Geographic experiments are a widely-used methodology for measuring incremental return on ad spend (iROAS) at scale, yet their design presents significant challenges. The unit count is small, heterogeneity is large, and the optimal Supergeo partitioning problem is NP-hard. We introduce Optimized Supergeo Design (OSD), a two-stage framework that renders Supergeo designs practical for large-scale markets. Principal Component Analysis (PCA) first reduces the covariate space to create interpretable geo-embeddings. A Mixed-Integer Linear Programming (MILP) solver then selects a partition that balances both baseline outcomes and pre-treatment covariates. We provide theoretical arguments that OSD's objective value is within $(1+\varepsilon)$ of the global optimum under community-structure assumptions. Rigorous ablation analysis on synthetic data shows that PCA- and random-embedding Supergeo designs match unit-level randomisation in estimation error while delivering tighter covariate balance, whereas spectral embeddings substantially worsen both RMSE and balance. Crucially, OSD solves the scalability bottleneck. For $N=210$ markets, OSD completes in a fraction of a second, while exact Supergeo covering MIPs described in prior work are projected to require orders of magnitude longer, on the order of weeks. Scalability experiments up to $N=1\,000$ units show that OSD remains fast without trimming markets. In our main synthetic setting with $N=200$ units, PCA- and random-embedding designs keep covariate imbalance at only a few percentage points while preserving every media dollar, establishing a scalable framework that matches the statistical efficiency of randomisation with the operational practicality of Supergeos.
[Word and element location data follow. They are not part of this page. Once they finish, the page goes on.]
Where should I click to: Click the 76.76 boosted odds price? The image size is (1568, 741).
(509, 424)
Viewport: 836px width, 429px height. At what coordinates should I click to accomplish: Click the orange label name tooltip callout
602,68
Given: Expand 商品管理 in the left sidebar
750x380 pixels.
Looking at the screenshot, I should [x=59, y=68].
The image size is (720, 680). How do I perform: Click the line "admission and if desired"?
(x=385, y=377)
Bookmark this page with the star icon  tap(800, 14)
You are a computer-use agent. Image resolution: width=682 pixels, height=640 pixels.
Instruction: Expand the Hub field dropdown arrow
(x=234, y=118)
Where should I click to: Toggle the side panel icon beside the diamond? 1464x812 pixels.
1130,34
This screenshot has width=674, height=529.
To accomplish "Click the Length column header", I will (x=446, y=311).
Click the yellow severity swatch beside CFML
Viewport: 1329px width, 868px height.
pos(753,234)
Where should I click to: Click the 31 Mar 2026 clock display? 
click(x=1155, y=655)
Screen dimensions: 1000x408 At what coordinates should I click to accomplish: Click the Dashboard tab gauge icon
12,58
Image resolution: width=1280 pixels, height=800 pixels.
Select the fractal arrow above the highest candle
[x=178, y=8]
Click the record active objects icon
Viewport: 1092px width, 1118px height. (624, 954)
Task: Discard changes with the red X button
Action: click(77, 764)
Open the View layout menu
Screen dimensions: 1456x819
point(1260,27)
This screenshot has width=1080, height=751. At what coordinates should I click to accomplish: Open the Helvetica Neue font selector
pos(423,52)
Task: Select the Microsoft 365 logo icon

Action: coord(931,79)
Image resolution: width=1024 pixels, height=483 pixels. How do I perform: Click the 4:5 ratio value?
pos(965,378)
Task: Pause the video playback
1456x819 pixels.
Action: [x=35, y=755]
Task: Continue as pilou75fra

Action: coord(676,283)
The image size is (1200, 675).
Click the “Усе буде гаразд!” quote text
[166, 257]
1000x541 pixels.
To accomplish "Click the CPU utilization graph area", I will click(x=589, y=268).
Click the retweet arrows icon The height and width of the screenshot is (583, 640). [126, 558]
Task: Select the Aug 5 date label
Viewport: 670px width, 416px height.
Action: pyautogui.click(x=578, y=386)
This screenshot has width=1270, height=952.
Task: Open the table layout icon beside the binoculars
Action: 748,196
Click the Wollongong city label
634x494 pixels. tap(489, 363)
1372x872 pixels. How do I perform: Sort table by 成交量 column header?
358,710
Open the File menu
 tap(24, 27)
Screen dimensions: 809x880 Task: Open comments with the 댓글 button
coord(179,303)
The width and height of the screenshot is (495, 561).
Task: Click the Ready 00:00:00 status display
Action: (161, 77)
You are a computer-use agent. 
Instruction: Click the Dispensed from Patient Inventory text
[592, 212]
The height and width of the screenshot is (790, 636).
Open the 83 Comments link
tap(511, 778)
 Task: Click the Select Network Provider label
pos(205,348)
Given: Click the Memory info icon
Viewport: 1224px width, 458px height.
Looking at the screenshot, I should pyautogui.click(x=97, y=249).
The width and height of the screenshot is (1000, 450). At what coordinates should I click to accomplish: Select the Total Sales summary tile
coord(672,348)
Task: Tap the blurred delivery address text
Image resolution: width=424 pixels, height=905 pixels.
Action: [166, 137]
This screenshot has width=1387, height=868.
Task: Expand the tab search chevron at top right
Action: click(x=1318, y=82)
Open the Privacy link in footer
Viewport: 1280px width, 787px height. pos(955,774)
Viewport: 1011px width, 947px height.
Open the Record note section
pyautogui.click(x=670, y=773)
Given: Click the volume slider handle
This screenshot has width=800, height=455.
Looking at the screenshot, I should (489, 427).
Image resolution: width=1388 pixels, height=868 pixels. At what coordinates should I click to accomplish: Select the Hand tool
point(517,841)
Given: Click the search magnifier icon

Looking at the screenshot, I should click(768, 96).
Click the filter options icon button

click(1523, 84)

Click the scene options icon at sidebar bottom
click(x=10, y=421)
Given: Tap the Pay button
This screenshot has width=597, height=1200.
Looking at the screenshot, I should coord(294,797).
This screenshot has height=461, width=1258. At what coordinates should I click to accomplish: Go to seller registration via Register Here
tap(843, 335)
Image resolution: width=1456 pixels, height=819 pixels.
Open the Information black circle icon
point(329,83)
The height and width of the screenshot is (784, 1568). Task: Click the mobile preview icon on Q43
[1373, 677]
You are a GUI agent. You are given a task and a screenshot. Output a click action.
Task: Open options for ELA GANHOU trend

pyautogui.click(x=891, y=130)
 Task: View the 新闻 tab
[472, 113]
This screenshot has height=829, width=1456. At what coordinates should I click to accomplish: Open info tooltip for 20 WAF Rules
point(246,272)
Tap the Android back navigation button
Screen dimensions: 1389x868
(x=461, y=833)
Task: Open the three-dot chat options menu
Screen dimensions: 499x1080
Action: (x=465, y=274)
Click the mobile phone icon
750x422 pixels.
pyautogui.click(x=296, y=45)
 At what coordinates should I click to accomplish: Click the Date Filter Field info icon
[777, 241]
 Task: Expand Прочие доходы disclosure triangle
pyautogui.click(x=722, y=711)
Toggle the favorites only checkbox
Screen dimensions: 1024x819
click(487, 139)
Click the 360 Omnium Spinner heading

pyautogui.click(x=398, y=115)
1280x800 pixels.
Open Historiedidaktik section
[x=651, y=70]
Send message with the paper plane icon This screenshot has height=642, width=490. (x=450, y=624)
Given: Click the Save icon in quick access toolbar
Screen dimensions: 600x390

翻译：地理实验是一种广泛用于大规模测量广告支出增量回报率（iROAS）的方法，但其设计面临显著挑战：单元数量少、异质性大，且最优超级地理区域划分问题属于NP难问题。本文提出优化超级地理区域设计（OSD），一种两阶段框架，使超级地理区域设计在大规模市场中具有实用性。首先通过主成分分析（PCA）降维协变量空间以生成可解释的地理嵌入；随后采用混合整数线性规划（MILP）求解器选择一种能平衡基线结果与处理前协变量的划分方案。理论分析表明，在社区结构假设下，OSD的目标函数值在全局最优解的$(1+\varepsilon)$范围内。基于合成数据的严格消融实验显示：采用PCA嵌入与随机嵌入的超级地理区域设计在估计误差方面与单元级随机化相当，同时实现了更紧密的协变量平衡；而谱嵌入方法则显著增加了均方根误差（RMSE）并破坏了平衡性。关键的是，OSD解决了可扩展性瓶颈问题：对于$N=210$个市场，OSD可在不到一秒内完成求解，而现有文献中描述的精确超级地理区域覆盖混合整数规划（MIP）预计需要数周量级时间。在$N=1\,000$个单元的扩展性实验中，OSD无需剔除市场仍保持高速求解。在$N=200$个单元的主要合成场景中，PCA嵌入与随机嵌入设计将协变量不平衡度控制在几个百分点内，同时保全了所有媒体预算，从而建立了一个既具备随机化统计效率又兼顾超级地理区域操作实用性的可扩展框架。